-- BEGIN --

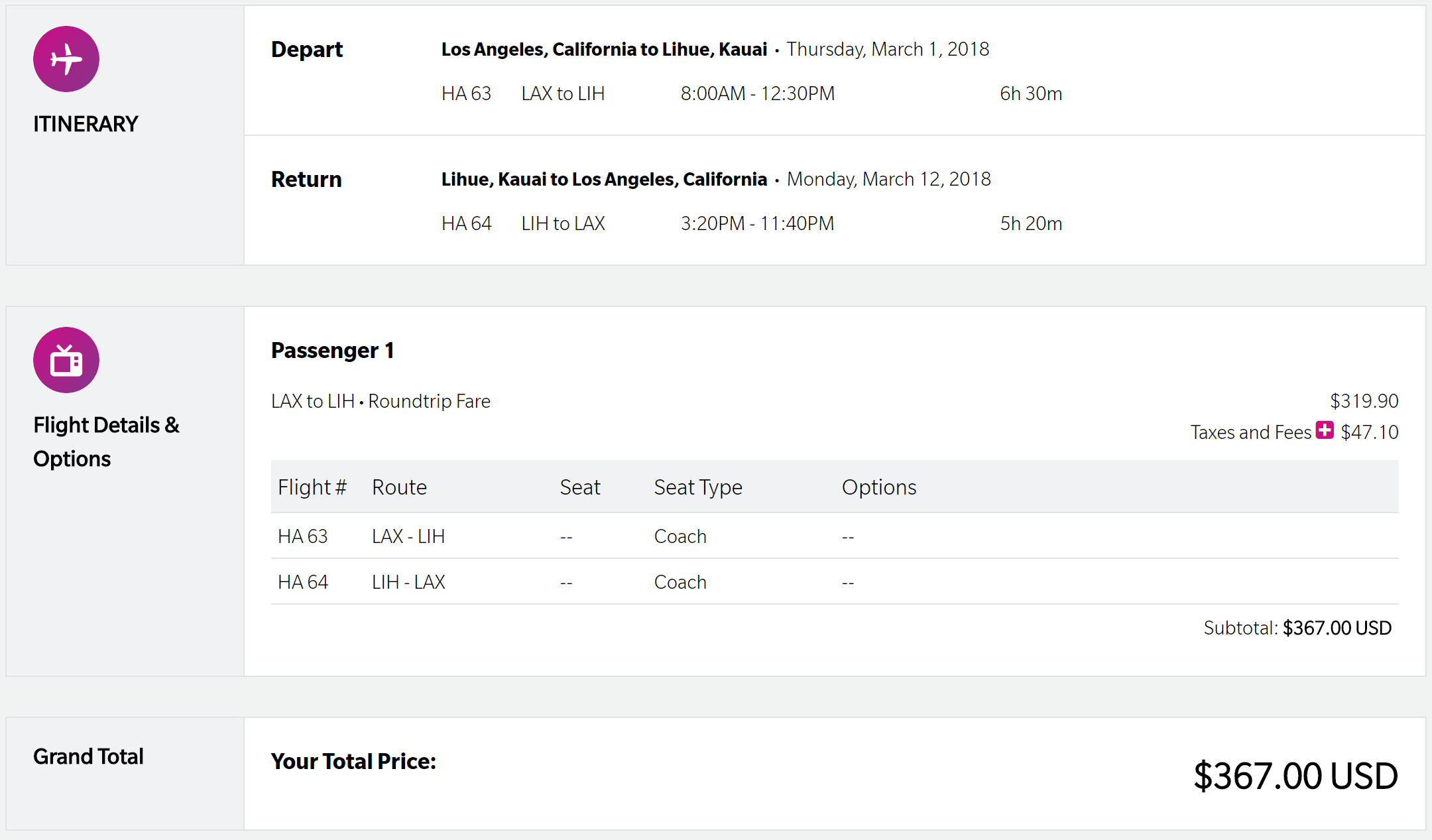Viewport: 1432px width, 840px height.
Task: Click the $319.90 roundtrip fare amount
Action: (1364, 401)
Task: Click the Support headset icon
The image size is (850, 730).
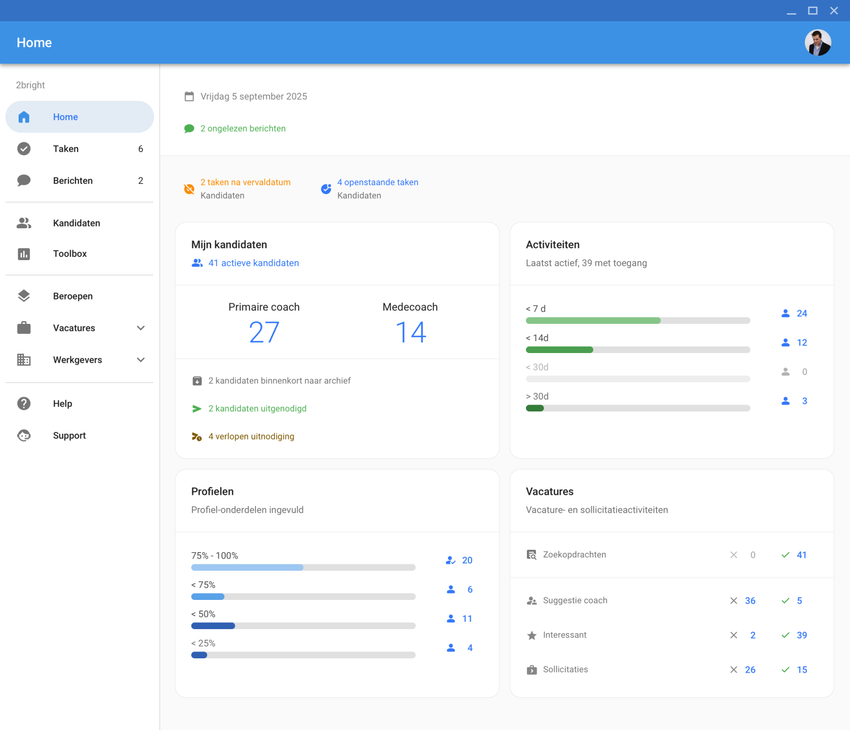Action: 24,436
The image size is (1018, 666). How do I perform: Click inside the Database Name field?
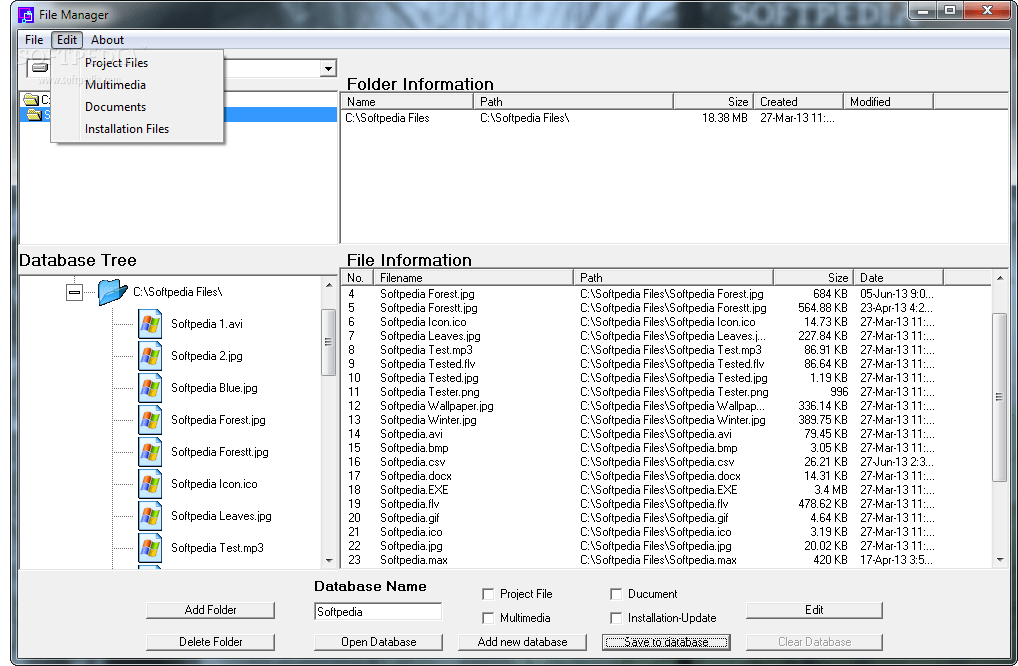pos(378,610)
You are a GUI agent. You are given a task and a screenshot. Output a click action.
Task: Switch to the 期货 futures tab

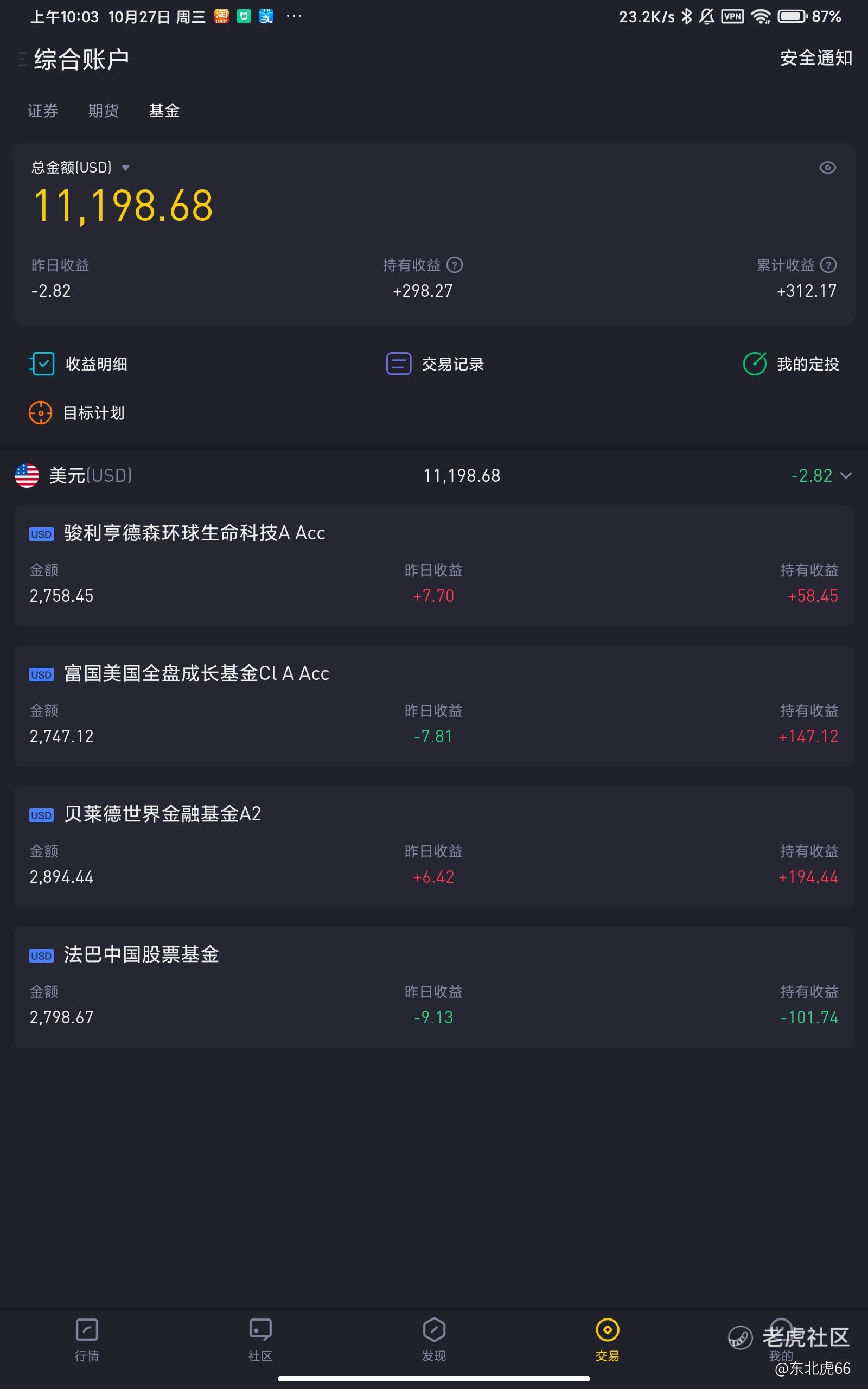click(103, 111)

-- END --
-- BEGIN --

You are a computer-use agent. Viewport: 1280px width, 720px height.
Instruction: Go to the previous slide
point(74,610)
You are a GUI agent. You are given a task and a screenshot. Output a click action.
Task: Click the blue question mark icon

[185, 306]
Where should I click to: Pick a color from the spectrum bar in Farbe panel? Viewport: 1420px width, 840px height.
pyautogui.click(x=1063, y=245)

-- END --
-- BEGIN --

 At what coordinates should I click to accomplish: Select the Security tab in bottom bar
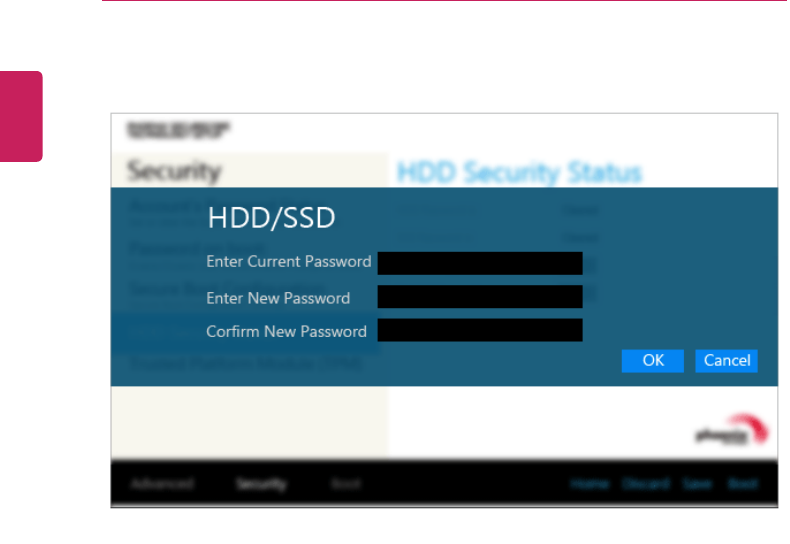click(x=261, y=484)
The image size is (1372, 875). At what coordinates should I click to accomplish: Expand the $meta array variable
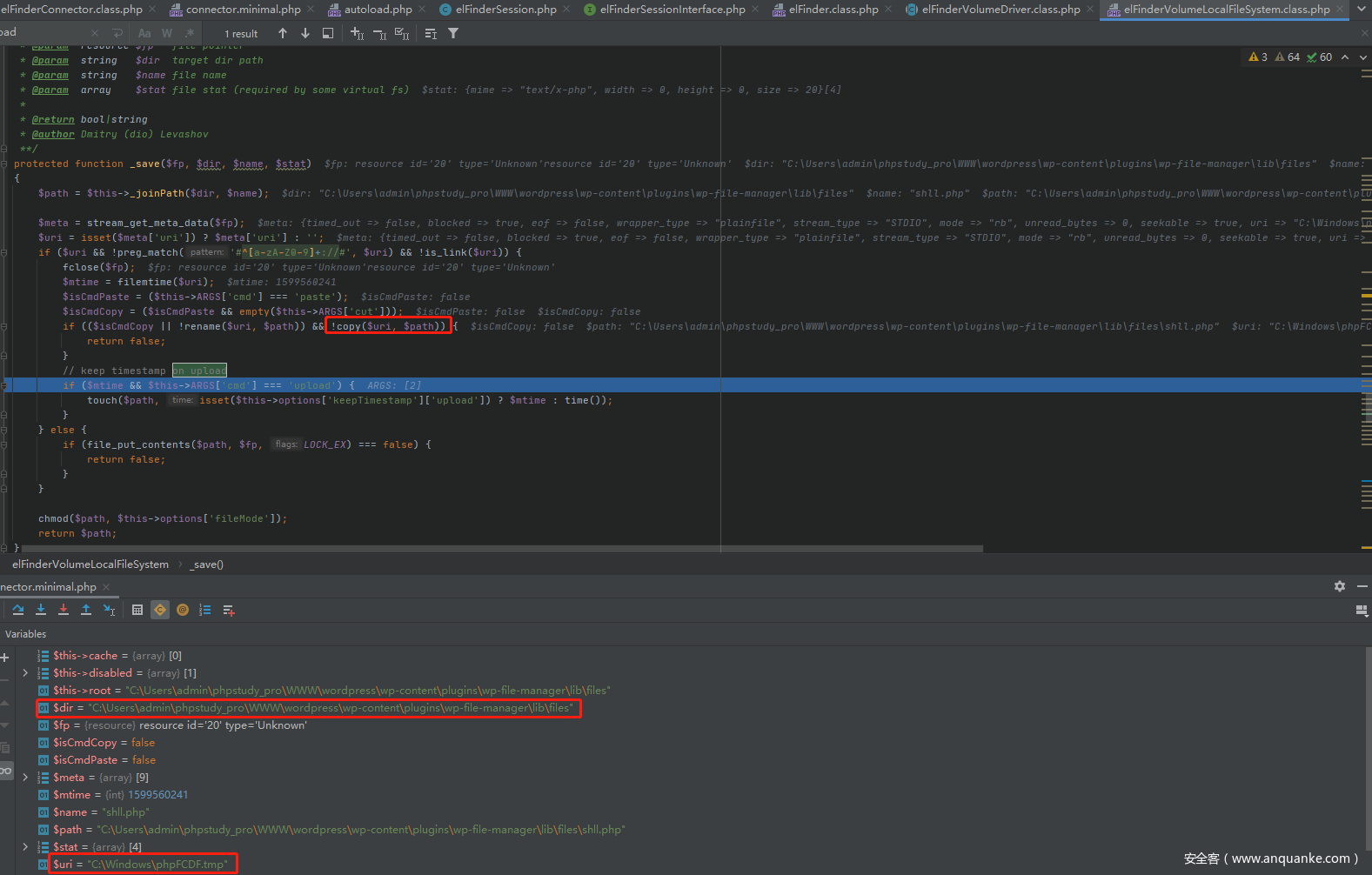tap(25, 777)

-- END --

Pull out every line of the items above that contains the word "should", and copy each one in full.

Where should I click to: Pick a color from the spectrum bar in Farbe panel? Viewport: 1420px width, 840px height.
 At what coordinates should I click to accomplish: Select the Security tab in bottom bar
The image size is (1372, 875). At what coordinates should I click to accomplish: Expand the $meta array variable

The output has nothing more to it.